Blood Red Shoes au Moby Dick Club (Madrid) le samedi 10 avril
21 h 50 : c'est même avec un peu d'avance sur l'horaire
que Blood Red Shoes
attaque son set, l'idée étant apparemment de nous "libérer" à temps
pour assister à la seconde mi-temps du match (Laura-Mary nous fera d'ailleurs
part de sa surprise de voir la salle ainsi bondée, malgré LE match !). Pas de
surprise, c'est toujours par leur éternel It's
Getting Boring By The Sea que Steve et Laura-Mary attaquent le set,
et le souvenir des concerts précédents permet de tout de suite faire le point
sur ce qui change, et sur ce qui ne change pas chez Blood Red Shoes. Fondamentalement,
on reste dans le respect des principes du groupe : deux voix aériennes,
des riffs brutaux, des mélodies accrocheuses, une batterie cataclysmique (Je
suis sûr que Steve se rêve en fils de John Bonham), Laura-Mary qui reste
réservée et Steve qui amuse le public et fait le show. Mais il y a aussi,
heureusement, une évolution : d'abord, et ce n'est pas anecdotique du tour, ce
soir, Laura-Mary ne fait pas la gueule, elle sourit même largement, et paraît régulièrement
heureuse de l'accueil délirant (mais ça, c'est classique ici) du (jeune) public
madrilène. Ensuite, il y a un sentiment de violence, de brutalité même, dans la
musique de Blood Red Shoes, qui n'était pas là avant, et fait une sacrée
différence. Comme c'est déjà clairement discernable sur l'abum ("Fire Like
This", recommandé...), nos deux pâles Anglais payent clairement désormais
leur tribu à Nirvana, et cette orientation vers une rage plus désordonnée,
moins contenue dans les carcans pop, transforme assez fondamentalement la
manière dont on "vit" désormais un concert de Blood Red Shoes : c'est
comme si, de théorique et conceptuelle, cette frustration intense qui a
toujours nourri les chansons de Blood Red Shoes, se voyait désormais "matérialisée",
littérale, palpable. Dès Light It Up,
on sent que le concert peut atteindre ce soir des sommets : les fans pogottent
et chantent à tue-tête, le staff derrière la console a la banane, Laura-Mary
sourit de toute ses dents, et moi, moi je me rends compte que je n'ai encore
jamais entendu Blood Red Shoes comme ça, à deux doigts de se libérer de sa
bonne éducation anglaise. Je dis à deux doigts, car si on passera à deux ou
trois reprises très près de la "grandeur", on n'y arrivera jamais
complètement : voyez par exemple le superbe When
We Wake, sommet à mon avis du second album, avec son crescendo
acéré, eh bien on sent qu'on est presque à la "jouissance sonique"...
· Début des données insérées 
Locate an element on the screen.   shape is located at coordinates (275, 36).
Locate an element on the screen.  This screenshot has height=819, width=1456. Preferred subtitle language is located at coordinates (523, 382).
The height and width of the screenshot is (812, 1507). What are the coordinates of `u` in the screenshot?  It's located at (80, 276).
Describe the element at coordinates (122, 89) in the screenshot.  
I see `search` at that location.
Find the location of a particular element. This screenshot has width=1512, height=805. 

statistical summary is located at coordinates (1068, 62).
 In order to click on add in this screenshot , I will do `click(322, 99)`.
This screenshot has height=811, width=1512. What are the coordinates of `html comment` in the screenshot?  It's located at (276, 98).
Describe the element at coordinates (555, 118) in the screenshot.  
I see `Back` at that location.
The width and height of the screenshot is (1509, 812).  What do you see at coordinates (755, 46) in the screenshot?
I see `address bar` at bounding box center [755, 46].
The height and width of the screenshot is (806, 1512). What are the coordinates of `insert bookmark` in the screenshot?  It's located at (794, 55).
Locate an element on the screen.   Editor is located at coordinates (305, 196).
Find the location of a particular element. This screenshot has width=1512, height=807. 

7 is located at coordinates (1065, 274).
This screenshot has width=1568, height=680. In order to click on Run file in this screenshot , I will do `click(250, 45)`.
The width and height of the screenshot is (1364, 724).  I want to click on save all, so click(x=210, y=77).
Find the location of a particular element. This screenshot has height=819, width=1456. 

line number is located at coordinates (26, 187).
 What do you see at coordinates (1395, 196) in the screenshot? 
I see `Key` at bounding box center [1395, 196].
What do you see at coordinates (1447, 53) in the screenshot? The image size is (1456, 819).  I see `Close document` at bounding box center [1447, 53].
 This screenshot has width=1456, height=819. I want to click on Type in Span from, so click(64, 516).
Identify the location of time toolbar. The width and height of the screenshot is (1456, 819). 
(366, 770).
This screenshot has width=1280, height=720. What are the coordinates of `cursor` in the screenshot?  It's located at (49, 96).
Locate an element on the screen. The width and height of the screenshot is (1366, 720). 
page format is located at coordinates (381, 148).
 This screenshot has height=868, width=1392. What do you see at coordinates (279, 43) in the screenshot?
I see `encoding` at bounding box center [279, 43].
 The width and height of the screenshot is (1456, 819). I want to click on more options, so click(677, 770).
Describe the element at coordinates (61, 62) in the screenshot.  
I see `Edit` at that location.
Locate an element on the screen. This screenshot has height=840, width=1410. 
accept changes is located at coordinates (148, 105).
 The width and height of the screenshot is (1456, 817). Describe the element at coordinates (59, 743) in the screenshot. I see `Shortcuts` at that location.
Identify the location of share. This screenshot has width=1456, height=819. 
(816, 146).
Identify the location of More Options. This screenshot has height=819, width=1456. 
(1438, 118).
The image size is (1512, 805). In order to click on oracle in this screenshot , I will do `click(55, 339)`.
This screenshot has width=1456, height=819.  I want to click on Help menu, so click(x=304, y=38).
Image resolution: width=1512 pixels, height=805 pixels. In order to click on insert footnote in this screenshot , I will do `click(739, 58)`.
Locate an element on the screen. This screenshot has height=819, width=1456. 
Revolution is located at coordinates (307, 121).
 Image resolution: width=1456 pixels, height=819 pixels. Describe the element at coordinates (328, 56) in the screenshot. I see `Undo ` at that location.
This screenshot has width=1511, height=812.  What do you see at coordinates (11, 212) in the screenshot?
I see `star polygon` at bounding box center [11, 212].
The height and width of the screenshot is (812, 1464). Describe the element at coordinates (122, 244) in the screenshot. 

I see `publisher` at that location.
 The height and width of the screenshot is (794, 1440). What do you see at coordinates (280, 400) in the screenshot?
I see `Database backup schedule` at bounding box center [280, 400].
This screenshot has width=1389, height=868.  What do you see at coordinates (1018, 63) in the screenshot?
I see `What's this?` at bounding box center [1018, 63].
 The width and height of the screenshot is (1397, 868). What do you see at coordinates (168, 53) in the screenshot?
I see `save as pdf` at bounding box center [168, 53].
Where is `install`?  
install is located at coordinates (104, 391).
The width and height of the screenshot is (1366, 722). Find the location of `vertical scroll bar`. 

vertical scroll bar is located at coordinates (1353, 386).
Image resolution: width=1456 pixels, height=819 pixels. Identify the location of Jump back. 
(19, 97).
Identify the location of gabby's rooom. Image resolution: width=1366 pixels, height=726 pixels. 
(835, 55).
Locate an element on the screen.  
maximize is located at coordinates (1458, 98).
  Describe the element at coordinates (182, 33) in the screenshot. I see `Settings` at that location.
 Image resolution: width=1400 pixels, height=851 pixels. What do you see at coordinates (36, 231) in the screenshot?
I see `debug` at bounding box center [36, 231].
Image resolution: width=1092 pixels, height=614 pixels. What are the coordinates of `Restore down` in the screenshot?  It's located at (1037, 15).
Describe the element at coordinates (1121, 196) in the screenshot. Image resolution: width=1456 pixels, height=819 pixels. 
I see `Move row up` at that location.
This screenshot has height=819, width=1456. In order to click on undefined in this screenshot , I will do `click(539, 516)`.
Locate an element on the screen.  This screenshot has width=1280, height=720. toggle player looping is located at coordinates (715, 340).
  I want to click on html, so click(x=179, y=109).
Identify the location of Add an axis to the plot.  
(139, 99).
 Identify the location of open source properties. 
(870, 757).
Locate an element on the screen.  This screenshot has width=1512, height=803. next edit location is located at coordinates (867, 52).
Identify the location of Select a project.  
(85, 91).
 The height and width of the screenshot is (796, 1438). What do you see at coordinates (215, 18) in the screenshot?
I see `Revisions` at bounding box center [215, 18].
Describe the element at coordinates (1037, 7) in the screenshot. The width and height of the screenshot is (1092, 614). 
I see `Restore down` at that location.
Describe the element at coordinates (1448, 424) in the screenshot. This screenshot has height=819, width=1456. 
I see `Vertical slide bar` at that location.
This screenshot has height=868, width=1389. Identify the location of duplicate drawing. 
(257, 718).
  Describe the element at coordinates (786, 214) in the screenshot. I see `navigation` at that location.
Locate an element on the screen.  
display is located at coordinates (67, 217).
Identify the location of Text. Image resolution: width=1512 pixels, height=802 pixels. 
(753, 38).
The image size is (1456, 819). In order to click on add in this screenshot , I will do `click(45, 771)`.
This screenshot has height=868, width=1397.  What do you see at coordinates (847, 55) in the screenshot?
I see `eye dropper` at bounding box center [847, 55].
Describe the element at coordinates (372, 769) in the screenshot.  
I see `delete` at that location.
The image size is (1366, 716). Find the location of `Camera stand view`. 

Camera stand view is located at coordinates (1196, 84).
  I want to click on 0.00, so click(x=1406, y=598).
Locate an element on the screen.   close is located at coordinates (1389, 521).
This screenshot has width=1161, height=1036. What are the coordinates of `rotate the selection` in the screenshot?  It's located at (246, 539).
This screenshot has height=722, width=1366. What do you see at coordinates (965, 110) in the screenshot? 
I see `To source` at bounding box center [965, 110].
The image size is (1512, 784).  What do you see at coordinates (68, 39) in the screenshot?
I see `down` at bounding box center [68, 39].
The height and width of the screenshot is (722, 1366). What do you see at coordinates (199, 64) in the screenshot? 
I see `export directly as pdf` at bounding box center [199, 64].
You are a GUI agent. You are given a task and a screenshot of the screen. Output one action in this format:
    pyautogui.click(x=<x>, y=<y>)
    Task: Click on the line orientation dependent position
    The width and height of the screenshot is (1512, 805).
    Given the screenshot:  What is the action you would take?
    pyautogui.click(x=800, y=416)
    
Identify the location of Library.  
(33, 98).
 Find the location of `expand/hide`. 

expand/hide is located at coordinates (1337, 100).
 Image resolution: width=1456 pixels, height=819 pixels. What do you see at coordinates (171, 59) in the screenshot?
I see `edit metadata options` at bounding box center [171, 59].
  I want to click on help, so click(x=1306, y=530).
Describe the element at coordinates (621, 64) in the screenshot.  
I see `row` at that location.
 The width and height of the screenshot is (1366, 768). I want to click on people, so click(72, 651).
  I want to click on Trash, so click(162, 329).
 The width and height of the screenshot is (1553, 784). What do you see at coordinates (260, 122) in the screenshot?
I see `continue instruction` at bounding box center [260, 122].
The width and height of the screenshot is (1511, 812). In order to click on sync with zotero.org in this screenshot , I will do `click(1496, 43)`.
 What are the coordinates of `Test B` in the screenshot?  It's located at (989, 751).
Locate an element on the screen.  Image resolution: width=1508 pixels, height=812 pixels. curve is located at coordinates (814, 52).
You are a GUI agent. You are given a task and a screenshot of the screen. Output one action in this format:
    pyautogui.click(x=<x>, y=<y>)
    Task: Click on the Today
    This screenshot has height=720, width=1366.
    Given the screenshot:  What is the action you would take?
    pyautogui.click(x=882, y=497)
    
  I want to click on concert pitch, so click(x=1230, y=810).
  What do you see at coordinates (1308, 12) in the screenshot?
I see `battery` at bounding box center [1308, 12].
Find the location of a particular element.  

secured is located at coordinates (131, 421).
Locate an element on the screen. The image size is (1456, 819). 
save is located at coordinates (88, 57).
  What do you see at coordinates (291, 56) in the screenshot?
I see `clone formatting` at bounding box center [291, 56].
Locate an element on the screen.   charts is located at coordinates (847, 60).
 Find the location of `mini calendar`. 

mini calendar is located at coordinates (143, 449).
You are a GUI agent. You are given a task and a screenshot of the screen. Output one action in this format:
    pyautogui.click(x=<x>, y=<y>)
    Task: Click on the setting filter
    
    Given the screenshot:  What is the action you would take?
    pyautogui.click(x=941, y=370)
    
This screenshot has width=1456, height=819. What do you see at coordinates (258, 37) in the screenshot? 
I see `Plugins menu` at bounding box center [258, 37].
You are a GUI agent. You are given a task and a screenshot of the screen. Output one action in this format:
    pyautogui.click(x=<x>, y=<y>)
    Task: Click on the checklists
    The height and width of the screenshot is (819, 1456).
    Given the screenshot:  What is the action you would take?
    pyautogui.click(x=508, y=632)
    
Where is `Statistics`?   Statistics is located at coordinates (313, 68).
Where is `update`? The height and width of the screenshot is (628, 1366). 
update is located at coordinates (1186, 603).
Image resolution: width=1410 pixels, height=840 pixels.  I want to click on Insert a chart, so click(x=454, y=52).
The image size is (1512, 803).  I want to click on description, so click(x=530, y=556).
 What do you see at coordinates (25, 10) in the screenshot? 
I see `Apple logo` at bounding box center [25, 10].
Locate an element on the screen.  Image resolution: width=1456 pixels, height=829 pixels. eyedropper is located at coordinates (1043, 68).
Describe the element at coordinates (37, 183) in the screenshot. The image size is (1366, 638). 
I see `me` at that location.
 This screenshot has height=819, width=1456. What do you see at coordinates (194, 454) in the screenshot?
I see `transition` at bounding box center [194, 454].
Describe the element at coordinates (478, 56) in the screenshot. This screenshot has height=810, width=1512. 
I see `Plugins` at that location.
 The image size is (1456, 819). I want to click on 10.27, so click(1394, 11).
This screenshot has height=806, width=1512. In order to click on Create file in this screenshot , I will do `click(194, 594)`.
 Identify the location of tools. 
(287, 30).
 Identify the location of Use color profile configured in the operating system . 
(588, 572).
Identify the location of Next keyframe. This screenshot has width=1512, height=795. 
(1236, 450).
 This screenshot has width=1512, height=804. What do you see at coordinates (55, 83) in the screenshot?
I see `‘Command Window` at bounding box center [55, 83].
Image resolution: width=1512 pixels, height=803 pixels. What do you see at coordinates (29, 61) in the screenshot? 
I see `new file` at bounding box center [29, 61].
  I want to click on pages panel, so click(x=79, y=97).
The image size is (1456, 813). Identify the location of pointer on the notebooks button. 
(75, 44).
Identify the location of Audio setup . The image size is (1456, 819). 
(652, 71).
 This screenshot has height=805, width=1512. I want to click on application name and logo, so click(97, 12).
mais pas encore tout à fait...!
Petite pause sympa quand Steve téléphone à sa petite sœur
dont c'est l'anniversaire aujourd'hui, et que nous chantons tous en chœur
"Feliz Compleaños..." Laura-Mary se marre, mais je me demande quand
même si ce genre de "laisser-aller" correspond à sa vision de ce que
doit être Blood Red Shoes... Le duo enchaîne les chansons impeccables (Don't Ask : j'adore !), clairement
moins pop qu'autrefois, mais bien plus "émotionnelles", jusqu'à ce
que, au bout de 45 minutes seulement, Steve nous annonce que c'est la dernière
chanson... Noooon ! Comment se fait-il qu'avec deux albums pleins jusqu'à la
gueule de bonnes chansons, Blood Red Shoes nous limite encore à la
"portion congrue" ? Laura-Mary et Steve descendent de scène,
traversant sans les toucher les rangées de fans qui sont pourtant en extase :
oui, au Moby Dick Club, les artistes doivent descendre dans le public pour
monter sur ou descendre de la scène... et c'est visiblement une petite épreuve
pour Steve et Laura-Mary qui ont encore visiblement du mal à affronter la proximité
physique avec leur public ! Rappel de deux titres, enchaînant Doesn't Matter Much en version
"grunge", et, le moment que j'attends depuis le début, ce Colours Fade qui est une quasi citation
du style Sonic Youth. Oui, désormais, Blood Red Shoes a UN morceau - long et déstructuré
- digne de conclure ses sets, mais... Blood Red Shoes n'est pas encore Sonic
Youth, et, malgré le niveau sonore élevé, tout cela reste encore un peu trop
poli et respectueux pour nous faire décoller comme cela devrait. Je réalise a
ce moment là que, bien que nombre des chansons de Blood Red Shoes ait le
potentiel de faire basculer un concert vers "autre chose", le duo
reste quand même prisonnier d'une exécution trop fidèle aux versions studios.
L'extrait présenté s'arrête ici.